There’s something magical about waking up to the smell of a cheesy, golden-baked breakfast casserole bubbling away in the oven. This Cheesy Hashbrown Breakfast Casserole with Ham hits all the right notes—crispy edges, creamy center, melty cheese, and savory bites of ham in every forkful.
I first made this for a weekend brunch after a holiday when we had a bunch of leftover ham. What started as a way to clean out the fridge quickly became a requested favorite. It’s easy to toss together, perfect for feeding a crowd, and best of all—totally make-ahead friendly.

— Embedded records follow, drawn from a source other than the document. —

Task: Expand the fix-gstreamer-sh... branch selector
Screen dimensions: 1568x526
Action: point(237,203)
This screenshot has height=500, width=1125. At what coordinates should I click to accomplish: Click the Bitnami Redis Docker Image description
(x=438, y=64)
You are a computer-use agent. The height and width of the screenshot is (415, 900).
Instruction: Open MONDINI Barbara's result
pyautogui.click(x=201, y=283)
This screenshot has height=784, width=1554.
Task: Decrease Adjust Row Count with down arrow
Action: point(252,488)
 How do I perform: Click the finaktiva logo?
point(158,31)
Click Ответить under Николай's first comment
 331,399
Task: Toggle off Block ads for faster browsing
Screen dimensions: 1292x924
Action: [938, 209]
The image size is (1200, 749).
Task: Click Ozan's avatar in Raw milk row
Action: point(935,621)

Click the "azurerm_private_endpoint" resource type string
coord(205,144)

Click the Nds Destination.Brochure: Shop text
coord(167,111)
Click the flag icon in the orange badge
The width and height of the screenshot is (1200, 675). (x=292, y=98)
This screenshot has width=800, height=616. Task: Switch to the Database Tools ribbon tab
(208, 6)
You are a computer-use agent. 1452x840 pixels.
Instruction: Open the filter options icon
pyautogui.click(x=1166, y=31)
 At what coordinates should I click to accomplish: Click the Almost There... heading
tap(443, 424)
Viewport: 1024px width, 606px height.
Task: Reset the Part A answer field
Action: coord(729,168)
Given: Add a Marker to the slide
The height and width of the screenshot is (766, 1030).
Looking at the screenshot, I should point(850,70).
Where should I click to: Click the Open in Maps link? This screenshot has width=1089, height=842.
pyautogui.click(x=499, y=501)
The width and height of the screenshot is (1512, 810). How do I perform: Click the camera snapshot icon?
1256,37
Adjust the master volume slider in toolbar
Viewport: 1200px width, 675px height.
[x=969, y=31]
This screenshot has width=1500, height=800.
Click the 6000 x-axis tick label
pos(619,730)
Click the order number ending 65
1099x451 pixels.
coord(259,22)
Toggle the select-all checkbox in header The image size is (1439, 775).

Whether you’re hosting a holiday breakfast, prepping for a busy week, or just craving some cozy comfort food, this casserole checks every box. Let’s dive into why it belongs in your regular breakfast rotation.
Why You’ll Love This Cheesy Hashbrown Breakfast Casserole With Ham
Get ready to meet your new go-to breakfast casserole. This dish isn’t just hearty and delicious—it’s also one of the most flexible, fuss-free recipes you’ll ever make.
First of all, it’s incredibly easy. You don’t need to precook the hashbrowns or mess with too many dishes. Just mix, layer, and bake. Whether you’re a morning person or not, this one won’t stress you out.
It’s ideal for meal prep or entertaining. Assemble it the night before and pop it in the oven in the morning. It’s a total lifesaver for holiday mornings, potlucks, or feeding a house full of hungry guests.
It’s budget-friendly and uses pantry staples. Frozen hashbrowns, shredded cheese, eggs, milk, and leftover ham—these are ingredients many of us already have in the fridge or freezer. No fancy trips to the store required.
And of course, the taste is irresistible. Gooey cheese, savory ham, tender potatoes, and a fluffy egg mixture all bake into one dreamy, golden-brown casserole. It’s comforting, filling, and totally crave-worthy.
Ready to get started? Let’s take a closer look at what you’ll need.
Ingredient Notes
The beauty of this casserole lies in how a few simple ingredients come together to create something truly comforting and crowd-pleasing. Here’s what makes each component shine.
Frozen shredded hashbrowns form the hearty base of this casserole. They’re convenient, affordable, and bake up tender on the inside with crisp edges around the sides. Be sure to thaw them first for even cooking and to prevent a soggy texture.
Diced ham adds savory, smoky flavor and a nice chewy bite. You can use leftover holiday ham, store-bought diced ham, or even swap in cooked bacon or sausage. Just make sure it’s fully cooked before adding to the mix.
Shredded cheese brings the magic. I love using sharp cheddar for its bold, classic flavor, but you can mix in Monterey Jack, pepper jack, or even a little Swiss for variety. For extra cheesiness, layer some cheese both in the mix and on top.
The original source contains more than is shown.